By those days, we are to understand the time of their torment and trouble of conscience; by the terrors of the Almighty for their sins, as Ps 38:1-3. A wounded spirit who can bear? (Pr 18:14) Men shall seek death; that is, wish and desire to die, but all in vain, and to no purpose; for death shall flee from them; there will be no deliverance (one way or other) out of their trouble of conscience, and torment of their hearts; no cessation of misery, no mitigation of horror and torment during their appointed time.

Rev. 9.7:

In this verse we have a further description of the locusts; that is, the *Roman Popish Clergy*, and anti-Christian prelacy, in three particulars. First, like unto horses prepared unto battle. For their boldness, expertness, and readiness to oppose any that gain-say them, their doctrines or worship, and prepare war against their opposers. And on their heads were as it were crowns of gold whereby we may understand the grandeur, pomp, and kingliness of the Roman prelacy and clergy; such are the Pope’s Triple Crown, the Cardinal’s Cap, and Prelate’s Myter. And their faces were as the faces of Men whereby is signified their assembleness, courtesies, visibility, and confidence. They are bare-faced, openly testifying all their damnable doctrines, altar-sacrifices, worshipping of images, etc. And they are men of arts and parts, learned men, able to say as much for themselves as sophistry, vain philosophy, and school-men, can say in the defence of their doctrines and worships. faces like men, that is, transforming themselves into the ministers of Christ, but are indeed the ministers of Antichrist. (2Co 11:13-15)

Rev. 9.8:

Women’s hair is given them for an ornament. (1Co 11:15) The hair of those locusts signify the external ornaments of the Roman Priests, that is their vestments, scarlet robes, and all their copes, myters, hoods, tippets, altar-coverings, pulpit embroidered clothes, of purple, scarlet, and gold, as. (Re 17:4-6) Their teeth were as the teeth of Lions: biting and devouring like lions. Hereby is signified the cruel and bloody actions of those locusts. (Re 13:1-17)

Rev. 9.10:

By the tails of the locusts, we are to understand the false prophet, (Re 19:19-20) that is, false teachers. (2Pe 2:1-3) The prophet that teacheth lies, he is the tail. (Isa 9:15) *Read 2Th 2:8-11*. The stings in their tails, signify the venomous deadly poison, that is, in *their false doctrines*, called the doctrines of devils (1Ti 4:1-3) by which, the souls and consciences of men and women that worship the Beast or his image, are stung, pained, and poisoned to death. And their power was to hurt men five months; that is, only those men which had not the seal of God in their foreheads. (Re 9:4)

Rev. 9.11:

By the king of the locusts,we may understand the Pope, the Roman Pontifex, who is supreme, exercising absolute sovereignty over all the locusts, who are of various orders, dignities, and degrees, but yet are all subordinate unto that supreme head, and their king, the Pope of Rome.

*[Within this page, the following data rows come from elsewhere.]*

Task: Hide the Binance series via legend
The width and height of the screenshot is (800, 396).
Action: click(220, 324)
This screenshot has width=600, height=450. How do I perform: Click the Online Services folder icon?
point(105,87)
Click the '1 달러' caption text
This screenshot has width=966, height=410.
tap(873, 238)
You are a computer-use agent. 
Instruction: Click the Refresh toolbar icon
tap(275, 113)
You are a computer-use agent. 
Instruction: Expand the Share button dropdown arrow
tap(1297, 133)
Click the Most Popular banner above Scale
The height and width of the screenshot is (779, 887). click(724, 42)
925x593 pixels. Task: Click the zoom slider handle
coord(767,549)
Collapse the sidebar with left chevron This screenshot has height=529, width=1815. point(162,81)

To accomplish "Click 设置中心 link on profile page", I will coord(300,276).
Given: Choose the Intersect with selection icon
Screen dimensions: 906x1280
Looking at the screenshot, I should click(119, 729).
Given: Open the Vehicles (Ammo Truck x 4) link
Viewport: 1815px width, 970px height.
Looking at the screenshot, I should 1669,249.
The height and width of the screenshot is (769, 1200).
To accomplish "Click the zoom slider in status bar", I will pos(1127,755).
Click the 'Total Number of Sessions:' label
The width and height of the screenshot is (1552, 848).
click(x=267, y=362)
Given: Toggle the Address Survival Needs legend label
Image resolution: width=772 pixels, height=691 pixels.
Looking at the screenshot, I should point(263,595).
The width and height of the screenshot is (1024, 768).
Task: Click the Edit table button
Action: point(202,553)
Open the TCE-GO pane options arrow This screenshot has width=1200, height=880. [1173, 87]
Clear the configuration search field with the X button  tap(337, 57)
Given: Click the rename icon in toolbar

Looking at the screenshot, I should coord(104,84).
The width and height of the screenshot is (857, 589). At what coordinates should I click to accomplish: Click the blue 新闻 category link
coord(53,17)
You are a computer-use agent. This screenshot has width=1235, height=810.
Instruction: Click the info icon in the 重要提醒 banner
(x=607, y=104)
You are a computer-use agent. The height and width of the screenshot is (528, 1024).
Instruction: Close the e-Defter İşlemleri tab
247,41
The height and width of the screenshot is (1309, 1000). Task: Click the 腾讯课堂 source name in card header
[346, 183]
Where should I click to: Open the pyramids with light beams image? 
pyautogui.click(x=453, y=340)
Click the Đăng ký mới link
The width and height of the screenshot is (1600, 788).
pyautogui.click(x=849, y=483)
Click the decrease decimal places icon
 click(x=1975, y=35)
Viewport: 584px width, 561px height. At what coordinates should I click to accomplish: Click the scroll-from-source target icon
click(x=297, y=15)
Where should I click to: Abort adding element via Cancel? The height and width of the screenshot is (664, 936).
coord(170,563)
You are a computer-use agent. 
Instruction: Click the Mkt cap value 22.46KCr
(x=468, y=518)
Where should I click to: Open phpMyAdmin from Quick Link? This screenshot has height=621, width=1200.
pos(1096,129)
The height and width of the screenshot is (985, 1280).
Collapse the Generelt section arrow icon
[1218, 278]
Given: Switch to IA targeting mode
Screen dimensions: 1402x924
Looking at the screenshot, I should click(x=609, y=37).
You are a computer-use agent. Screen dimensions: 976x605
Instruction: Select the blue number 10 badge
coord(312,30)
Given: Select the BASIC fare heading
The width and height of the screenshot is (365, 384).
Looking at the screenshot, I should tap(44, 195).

_Whose name in the Hebrew tongue is Abaddon;_ a destroyer of the believing Jews; _but in the Greek tongue hath his name Apollyon;_ that is, a destroyer of the believing gentiles.

Rev. 9.14:

By these four Angels, we may understand the chief commanders of the armies of the *Turkish emperor*, for they consisted of four several sorts of people, that is, Arabians, Saracens, Tartars and Turks, whose four Souldans in Asia, Aleppo, Damascus, and Antioch, (as historians tell us) had their chief residence near the river Euphrates, and were bounded by that great river, from coming over into Europe. And now God gave them permission to pass over that great river with their armies, who destroyed the third party of the then Roman Empire, as the Turkish history, and the holy war relate unto us.

Re 9.15:

_And the four angels were loosed, which were prepared for an hour, and a day, and a month, and a year, for to slay the third part of men._

The work those four commanders were appointed by God to do, was to kill the third part of men in the Roman empire, who worshipped images, especially those idolaters, who had apostatised from the true worship of God.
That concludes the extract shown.